“Scrubbers account for disproportionately large emissions of hazardous and acidifying substances into the marine environment,” study author says
Swedish government agencies have proposed a ban on the use of the shipping industry’s most common type of exhaust gas cleaning systems, known as ’open-loop scrubbers’, in the country’s internal Baltic Sea waters.
The Swedish Transport Agency and the Swedish Agency for Marine and Water Management advocated for the open-loop scrubber ban based on data from a scientific study on pollution in the Baltic Sea.
Data analysed in the study showed open-loop scrubbers discharging what study author Dr Ida-Maja Hassellöv called “disproportionately large emissions of hazardous and acidifying substances into the marine environment”.
The data used in the study, from 2018, reflects pollution levels during a time period when the number of vessels using open-loop scrubbers was relatively low, with three to four times more ships in the region now using open-loop scrubbers.
“At that time there were approximately 180 ships with scrubbers in the Baltic Sea. Since then, these ships have increased significantly and, in 2021, there were almost 600 ships equipped with scrubbers in the Baltic Sea,” the study’s lead author Dr Erik Ytreberg said.
With scrubber installations still underway, albeit at a slowing rate, the study found that pre-sulphur cap levels of open-loop scrubber use discharged more than 200 million cubic meters (M m3) of “environmentally hazardous” scrubber water from ships into the Baltic Sea in a single year.

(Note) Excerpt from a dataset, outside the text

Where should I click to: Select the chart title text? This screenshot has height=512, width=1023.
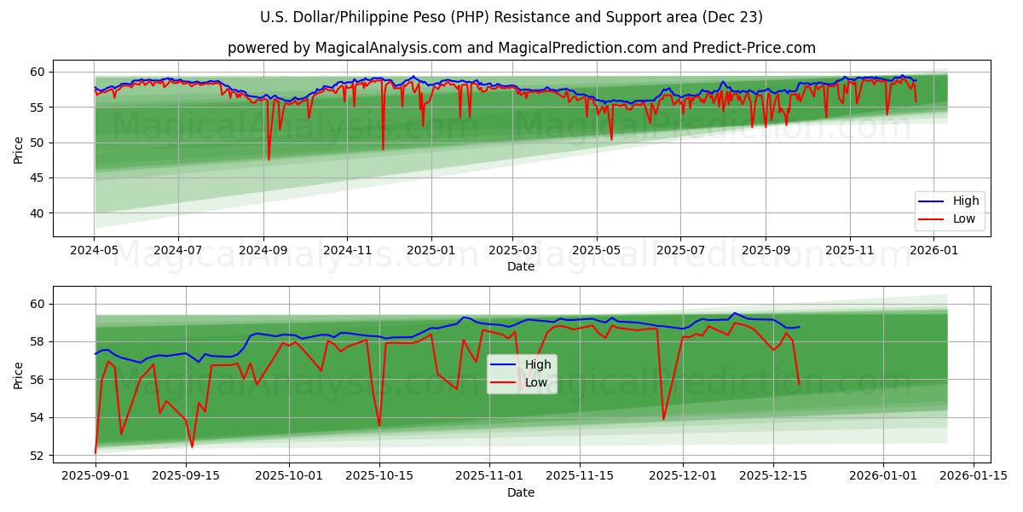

Published in the journal Marine Pollution Bulletin, the researchers from Chalmers University of Technology in Gothenburg, Sweden, along with scientists from the Swedish Environmental Research Institute and the Finnish Meteorological Institute analysed direct discharges of bilge water, scrubber wash water, greywater, and sewage from maritime vessels.
The researchers compared the levels of both metals and polycyclic aromatic hydrocarbons (PAHs) coming from the maritime discharges against other sources. PAHs are known carcinogens (cancer-causing substances) that do not easily degrade and can be spread widely in the environment before they do break down.
“The study showed that scrubber wash water accounts for up to 9% of the emissions of certain cancer-causing polycyclic aromatic hydrocarbons and the input was almost exclusively (≥98 %) derived from scrubbers operating in open-loop mode,” a Chalmers University of Technology summary of the report said.
Chalmers researchers said they welcome the proposal for a scrubber ban within Sweden’s internal Baltic waters but outlined their desire for more extensive regulation on the use of open-loop scrubbers in the future.
“The proposal that Sweden should ban the discharge of wash water into Swedish inland waters is good, but at the same time it means that only 1-2% of the discharges that occur from scrubbers in the Baltic Sea today will be regulated. Sweden could also propose a ban in our territorial waters, which would mean that roughly 15-17% of emissions to the Baltic Sea could be regulated. But the biggest effect would obviously come from an international ban, where all the countries around the Baltic Sea agree on a joint regulation of the discharge of scrubber water,” Dr Ytreberg said.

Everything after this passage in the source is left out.